5. Croquet Challenge of Compton Air Date: July 6, 2012

It's a beautiful day on the field of the Compton Croquet Club, when Baron and friends are rudely interrupted by greedy land developer Phil Badaxster, who threatens to turn the entire city into a giant parking lot. Baron and Badaxster enter into the ultimate croquet challenge – with Baron fighting to save the community. Badaxster whacks Baron's ball out of the park... but the game's not over yet. Baron follows his ball all over South LA – tasting some fried turkey soul tacos in Compton and Indonesian delicacies in Bellflower, before finding his inner Samoan warrior in Long Beach.

6. East Bay Investigations Air Date: July 13, 2012

While visiting his friend, Private Investigator John Law in Oakland, CA, Baron gets roped into a film noir detective story like no other. A beautiful woman with a mysterious note leads Baron and John on a chase for her missing husband. Of course, Baron is more interested in his investigation of the Filipino delights and killer soul food and pie than he is in finding the kidnapped hubby. Can the crime-solving duo of Baron and Law do manage to get to the bottom of the mystery? It seems to be more twisted than they thought...

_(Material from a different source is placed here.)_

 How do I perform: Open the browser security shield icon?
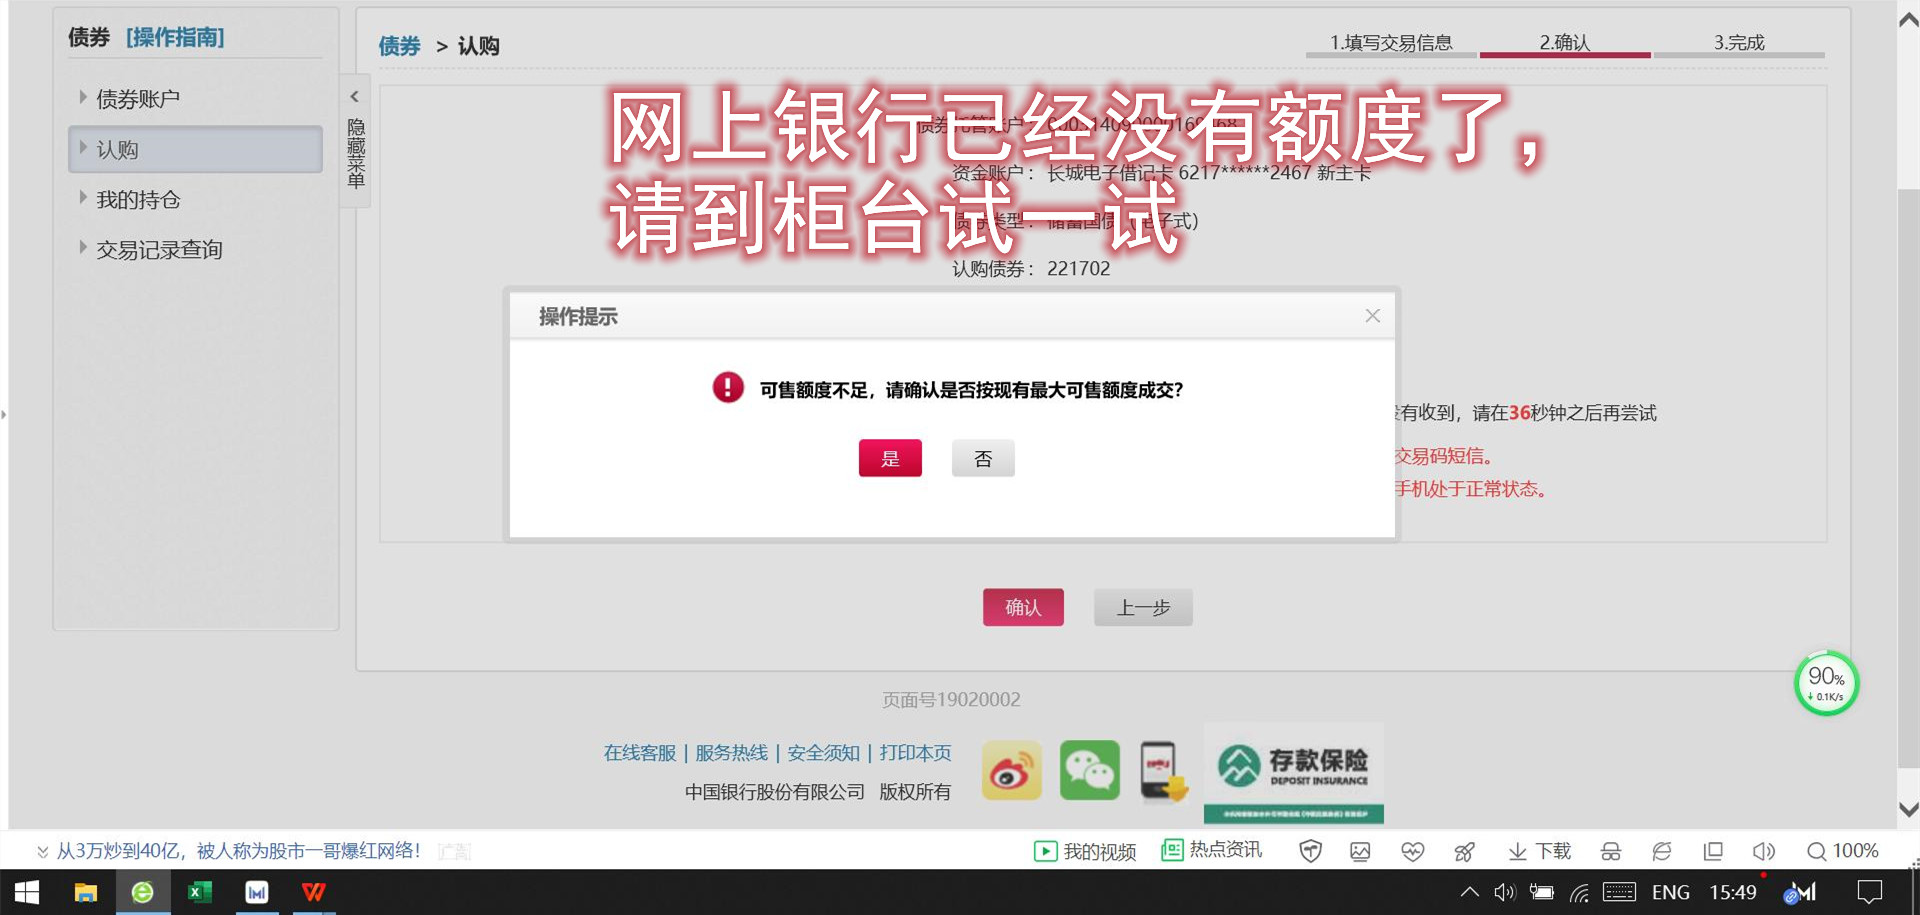click(1311, 851)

7. Werefox of Phoenix Air Date: July 20, 2012

Baron heads to Phoenix, AZ to ask a Native American Chief for his daughter's hand in marriage. He soon finds that the village is being harassed by a hungry "Werefox." Baron goes off in search of a food delicious enough to convince the "Werefox" to leave the village in peace. Swedish "Flying Jacob" and Native American fry bread may do the trick.